### Stated task
Return every line of the items below as a JSON list of strings, one string per line, omitting blank lines.

### Dataset content
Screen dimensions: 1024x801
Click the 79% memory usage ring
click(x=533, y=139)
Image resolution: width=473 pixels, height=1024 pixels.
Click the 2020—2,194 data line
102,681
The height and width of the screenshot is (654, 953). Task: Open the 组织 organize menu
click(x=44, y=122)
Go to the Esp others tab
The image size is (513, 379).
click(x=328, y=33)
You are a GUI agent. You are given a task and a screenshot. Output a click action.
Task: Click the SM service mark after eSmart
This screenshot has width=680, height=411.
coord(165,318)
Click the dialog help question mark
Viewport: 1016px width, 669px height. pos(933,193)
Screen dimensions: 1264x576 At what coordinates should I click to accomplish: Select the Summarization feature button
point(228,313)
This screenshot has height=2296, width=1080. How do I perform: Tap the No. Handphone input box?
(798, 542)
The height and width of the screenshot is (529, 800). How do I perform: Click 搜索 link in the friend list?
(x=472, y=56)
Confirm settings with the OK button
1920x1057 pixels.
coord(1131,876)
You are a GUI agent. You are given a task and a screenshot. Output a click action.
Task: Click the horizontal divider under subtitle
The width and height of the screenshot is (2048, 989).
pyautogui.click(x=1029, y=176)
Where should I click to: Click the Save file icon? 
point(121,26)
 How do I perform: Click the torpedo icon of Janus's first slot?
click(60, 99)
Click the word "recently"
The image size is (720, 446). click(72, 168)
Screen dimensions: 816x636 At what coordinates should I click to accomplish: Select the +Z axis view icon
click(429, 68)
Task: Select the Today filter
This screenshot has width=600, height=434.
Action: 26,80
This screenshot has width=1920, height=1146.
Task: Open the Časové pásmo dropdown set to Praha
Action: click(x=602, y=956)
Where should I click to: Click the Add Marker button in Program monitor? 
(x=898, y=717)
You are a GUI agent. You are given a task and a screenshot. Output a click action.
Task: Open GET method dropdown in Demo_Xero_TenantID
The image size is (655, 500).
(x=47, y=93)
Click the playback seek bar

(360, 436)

### Worked answer
[
  "Screen dimensions: 1024x801",
  "Click the 79% memory usage ring",
  "click(x=533, y=139)",
  "Image resolution: width=473 pixels, height=1024 pixels.",
  "Click the 2020—2,194 data line",
  "102,681",
  "The height and width of the screenshot is (654, 953). Task: Open the 组织 organize menu",
  "click(x=44, y=122)",
  "Go to the Esp others tab",
  "The image size is (513, 379).",
  "click(x=328, y=33)",
  "You are a GUI agent. You are given a task and a screenshot. Output a click action.",
  "Task: Click the SM service mark after eSmart",
  "This screenshot has width=680, height=411.",
  "coord(165,318)",
  "Click the dialog help question mark",
  "Viewport: 1016px width, 669px height. pos(933,193)",
  "Screen dimensions: 1264x576 At what coordinates should I click to accomplish: Select the Summarization feature button",
  "point(228,313)",
  "This screenshot has height=2296, width=1080. How do I perform: Tap the No. Handphone input box?",
  "(798, 542)",
  "The height and width of the screenshot is (529, 800). How do I perform: Click 搜索 link in the friend list?",
  "(x=472, y=56)",
  "Confirm settings with the OK button",
  "1920x1057 pixels.",
  "coord(1131,876)",
  "You are a GUI agent. You are given a task and a screenshot. Output a click action.",
  "Task: Click the horizontal divider under subtitle",
  "The width and height of the screenshot is (2048, 989).",
  "pyautogui.click(x=1029, y=176)",
  "Where should I click to: Click the Save file icon? ",
  "point(121,26)",
  " How do I perform: Click the torpedo icon of Janus's first slot?",
  "click(60, 99)",
  "Click the word \"recently\"",
  "The image size is (720, 446). click(72, 168)",
  "Screen dimensions: 816x636 At what coordinates should I click to accomplish: Select the +Z axis view icon",
  "click(429, 68)",
  "Task: Select the Today filter",
  "This screenshot has width=600, height=434.",
  "Action: 26,80",
  "This screenshot has width=1920, height=1146.",
  "Task: Open the Časové pásmo dropdown set to Praha",
  "Action: click(x=602, y=956)",
  "Where should I click to: Click the Add Marker button in Program monitor? ",
  "(x=898, y=717)",
  "You are a GUI agent. You are given a task and a screenshot. Output a click action.",
  "Task: Open GET method dropdown in Demo_Xero_TenantID",
  "The image size is (655, 500).",
  "(x=47, y=93)",
  "Click the playback seek bar",
  "(360, 436)"
]